Performance-driven Machine Learning Engineer with over 5 years of experience building production AI systems and internal agent infrastructure. Proven ability to develop automated Large Language Model (LLM) workflows and agentic tools that enhance engineering productivity and streamline the Software Development Life Cycle (SDLC). Experienced in model selection, benchmarking, and operating end-to-end AI stacks to deliver high-impact results in fast-paced environments. Committed to supporting technical teams by implementing cutting-edge AI developer tools and instrumentation to measure velocity gains.
Performance-driven Machine Learning Engineer with over 5 years of experience building production AI systems and internal agent infrastructure. Proven ability to develop automated Large Language Model (LLM) workflows and agentic tools that enhance engineering productivity and streamline the Software Development Life Cycle (SDLC). Experienced in model selection, benchmarking, and operating end-to-end AI stacks to deliver high-impact results in fast-paced environments. Committed to supporting technical teams by implementing cutting-edge AI developer tools and instrumentation to measure velocity gains.

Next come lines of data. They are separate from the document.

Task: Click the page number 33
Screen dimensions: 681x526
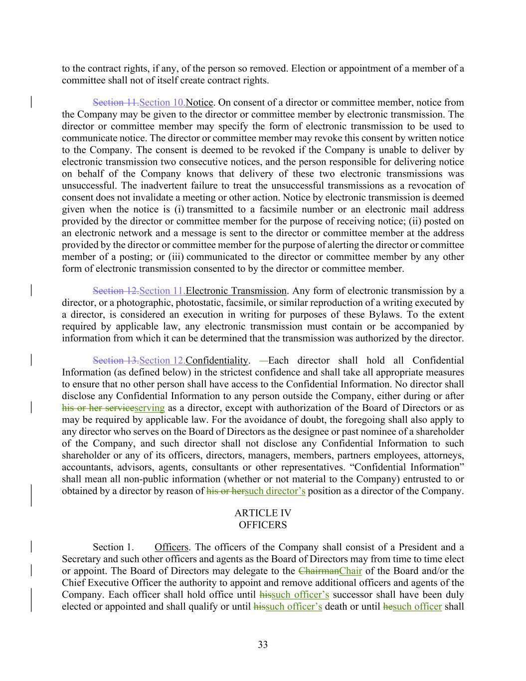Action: [x=263, y=645]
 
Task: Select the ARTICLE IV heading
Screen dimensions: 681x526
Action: [x=263, y=513]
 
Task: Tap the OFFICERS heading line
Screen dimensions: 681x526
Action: [x=263, y=525]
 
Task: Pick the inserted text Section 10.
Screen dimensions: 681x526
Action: [x=162, y=102]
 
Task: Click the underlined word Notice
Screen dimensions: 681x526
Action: [x=199, y=102]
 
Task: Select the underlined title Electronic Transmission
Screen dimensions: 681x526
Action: [x=236, y=291]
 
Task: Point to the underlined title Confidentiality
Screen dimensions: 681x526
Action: [x=216, y=360]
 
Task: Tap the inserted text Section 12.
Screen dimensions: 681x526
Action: [x=162, y=360]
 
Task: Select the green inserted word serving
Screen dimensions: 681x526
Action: [x=150, y=408]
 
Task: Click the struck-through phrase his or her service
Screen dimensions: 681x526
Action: [x=98, y=408]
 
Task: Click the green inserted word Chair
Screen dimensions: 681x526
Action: [x=350, y=571]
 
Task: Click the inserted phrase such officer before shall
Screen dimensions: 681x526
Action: [x=417, y=607]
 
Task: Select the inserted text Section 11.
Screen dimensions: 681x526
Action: [x=162, y=291]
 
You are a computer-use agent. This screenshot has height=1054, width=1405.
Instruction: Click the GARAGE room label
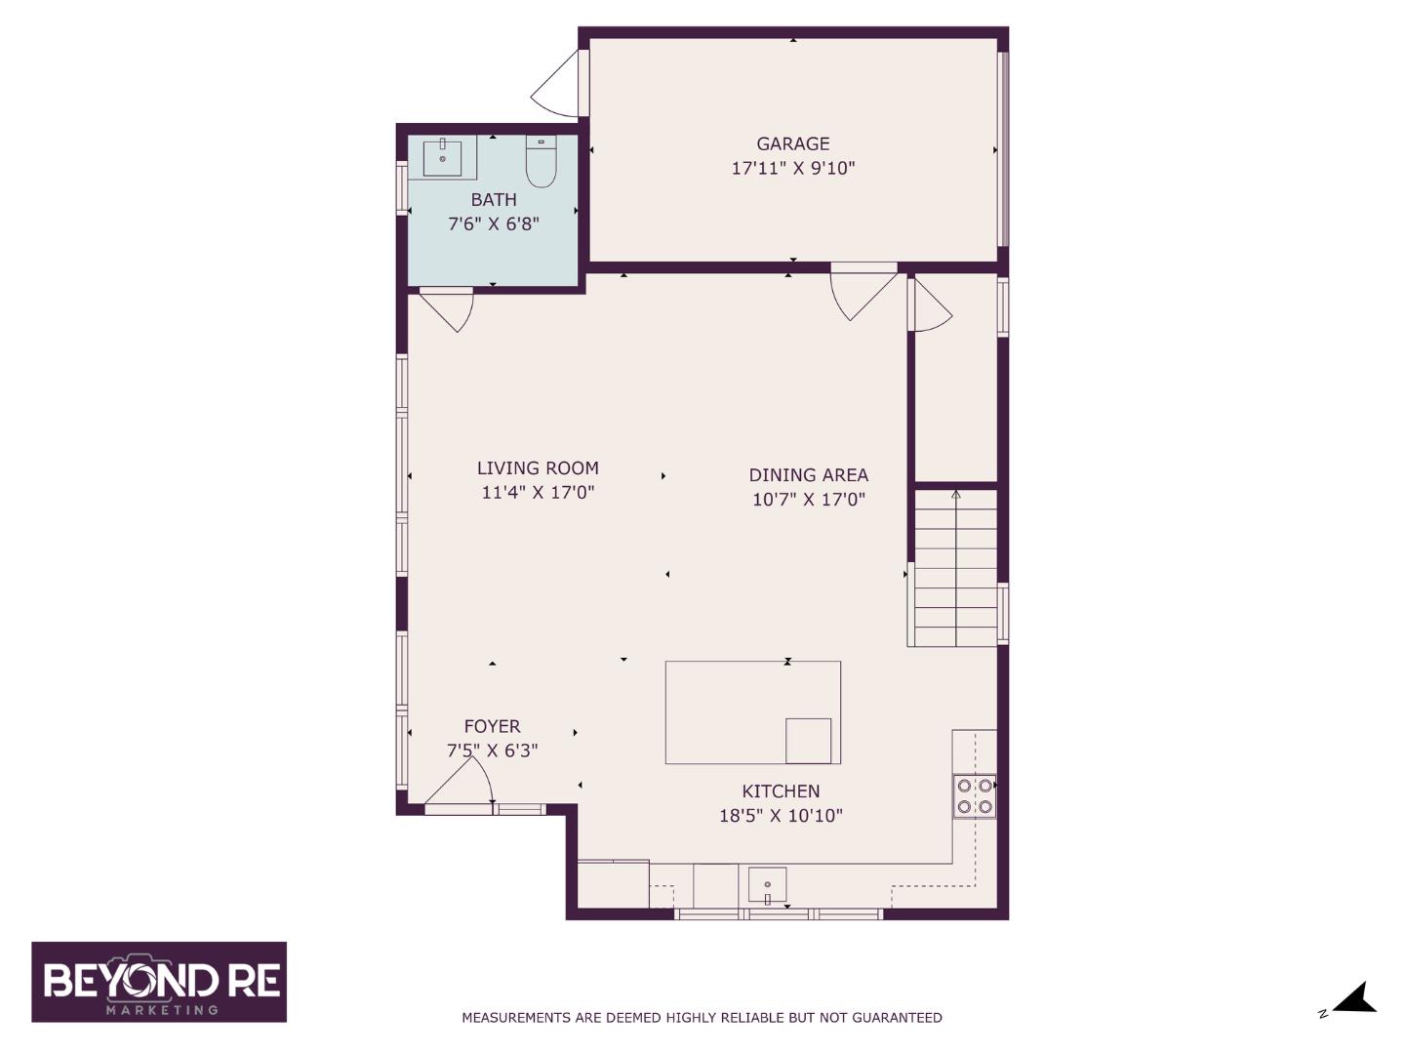pyautogui.click(x=792, y=143)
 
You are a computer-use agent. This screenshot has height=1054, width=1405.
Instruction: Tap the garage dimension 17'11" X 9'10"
pyautogui.click(x=792, y=168)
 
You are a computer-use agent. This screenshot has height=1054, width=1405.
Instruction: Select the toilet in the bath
pyautogui.click(x=541, y=162)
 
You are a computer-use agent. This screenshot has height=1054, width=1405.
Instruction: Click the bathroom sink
pyautogui.click(x=442, y=157)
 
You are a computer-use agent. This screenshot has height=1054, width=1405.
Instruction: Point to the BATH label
pyautogui.click(x=494, y=199)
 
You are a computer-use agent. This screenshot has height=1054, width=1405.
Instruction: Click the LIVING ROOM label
pyautogui.click(x=538, y=468)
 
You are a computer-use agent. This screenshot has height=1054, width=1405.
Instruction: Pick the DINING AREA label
pyautogui.click(x=808, y=475)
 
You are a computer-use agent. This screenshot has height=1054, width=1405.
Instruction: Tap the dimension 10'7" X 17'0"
pyautogui.click(x=808, y=500)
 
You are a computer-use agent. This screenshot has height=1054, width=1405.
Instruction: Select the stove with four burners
pyautogui.click(x=974, y=795)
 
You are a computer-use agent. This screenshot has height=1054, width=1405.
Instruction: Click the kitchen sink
pyautogui.click(x=767, y=886)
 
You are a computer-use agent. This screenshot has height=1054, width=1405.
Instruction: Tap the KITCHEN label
pyautogui.click(x=781, y=791)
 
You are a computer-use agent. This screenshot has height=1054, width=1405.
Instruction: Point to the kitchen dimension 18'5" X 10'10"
pyautogui.click(x=781, y=816)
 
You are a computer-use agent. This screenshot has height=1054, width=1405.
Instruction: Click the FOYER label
pyautogui.click(x=492, y=726)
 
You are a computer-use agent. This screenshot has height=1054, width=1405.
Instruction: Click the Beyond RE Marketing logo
pyautogui.click(x=159, y=982)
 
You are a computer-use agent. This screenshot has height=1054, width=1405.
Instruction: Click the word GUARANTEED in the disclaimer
pyautogui.click(x=897, y=1018)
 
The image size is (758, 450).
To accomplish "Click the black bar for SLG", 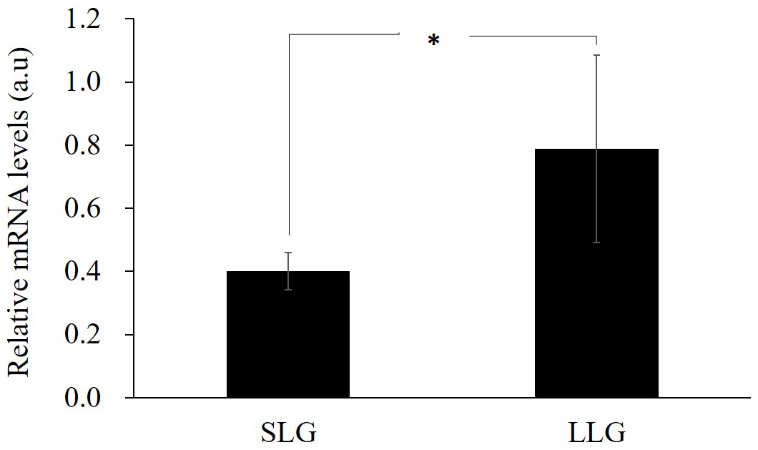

• Developed a benchmarking framework to evaluate model configurations using vLLM, improving response accuracy by 25% across domain-specific queries. • Built an agentic AI assistant integrating OpenAI and Anthropic APIs with Pydantic for robust data validation and multi-agent orchestration. • Implemented session-based memory and dynamic prompt engineering to improve the reliability and context-awareness of internal system workflows.